RNA nanostructure design has received unprecedented attention due to the number of emerging applications in different scientific fields, such as diagnostics, therapeutics, synthetic biology, biological materials, and molecular programming. However, the design and synthesis of long RNA molecules with improved stability, programmable geometries, and controllable functions is an incredibly challenging task. The difficulties of large RNA design are due to their long sequences and complex interactions between bases. In addition, once a structure is designed, conducting experiments is time-consuming and expensive. It is invaluable to develop a platform with effective design algorithms and tools for RNA design with high efficiency and accuracy. This project will advance national health prosperity and welfare, providing the required knowledge for the design and synthesis of long RNAs with the desired functionalities and improved stabilities. These RNAs will have an important potential impact in applications such as drug delivery and cancer therapy. The team will develop new computational methods enabling support to the discovery of next-generation nanostructure in a more efficient and informed manner. It will also improve the understanding and knowledge of fundamental rules that characterize the folding of large-scale RNA sequences. The project will involve algorithm development along with experimental activities. As a result, educational material will be developed across science and engineering programs bringing a diverse group of students together.
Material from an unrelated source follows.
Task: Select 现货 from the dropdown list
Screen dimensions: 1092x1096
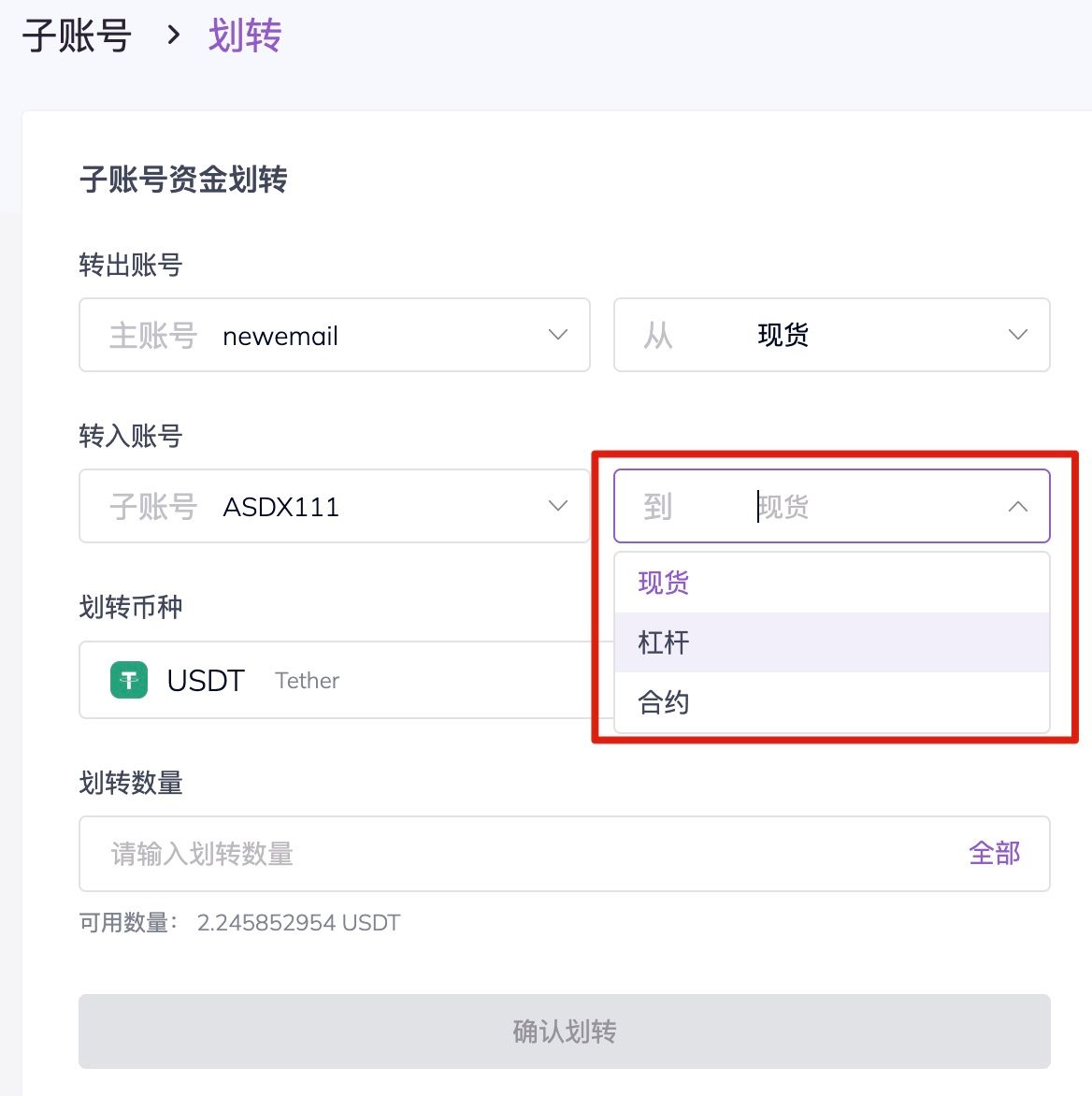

Most existing RNA-design algorithms focus on conserved, naturally evolved 3D RNA motifs. These algorithms employ the idea of a ?block?, which consists of nucleotides (nts) at the scale of ~10nts, and investigate the possible bindings among nucleotides pairs within and between the blocks (block-driven approach). Current approaches suffer from the low accuracy for prediction of large RNA molecules folding (>200 nts). This is a critical issue because there is a compelling need to generate longer sequences to fully exploit RNA functionalities such as catalysis, gene regulation, organization of proteins in large machineries, and their use in material and biomedical sciences. Several challenges make the task of designing large-scale RNA structures hard. As an example, RNA compounds can be stable even when they are not minimum free-energy configurations. Also, experiments have shown how alternative configurations can exist for the same RNA sequence, with different associated levels of minimum free energy. It is therefore necessary to come up with approaches, experimental as well as computational, that can be agnostic to a reward function, e.g., embed data-driven information to determine the likelihood of an RNA configuration to exist. This multidisciplinary project will tackle two main challenges for the development of the design of RNA structures. (i) Perform optimization without explicit knowledge of a reward function. The concept of optimization driven by empirically developed experts will be developed in this project. (ii) Scale the methods in (i) to high-dimensional cases. A bio-inspired concept of tile is employed to create a computationally efficient algorithmic framework to generate and explore tiles, which will be evaluated using expert-driven rollout over chains of tiles. The produced algorithms will be subsequently validated using existing RNA databases. New RNA building blocks will be proposed and constructed through the algorithmic framework, to be validated as an assistant tool to the design of single-stranded RNA origami structures with increasing size and complexity that could potentially rival the natural RNA machineries or designer DNA nanostructures.
This award reflects NSF's statutory mission and has been deemed worthy of support through evaluation using the Foundation's intellectual merit and broader impacts review criteria.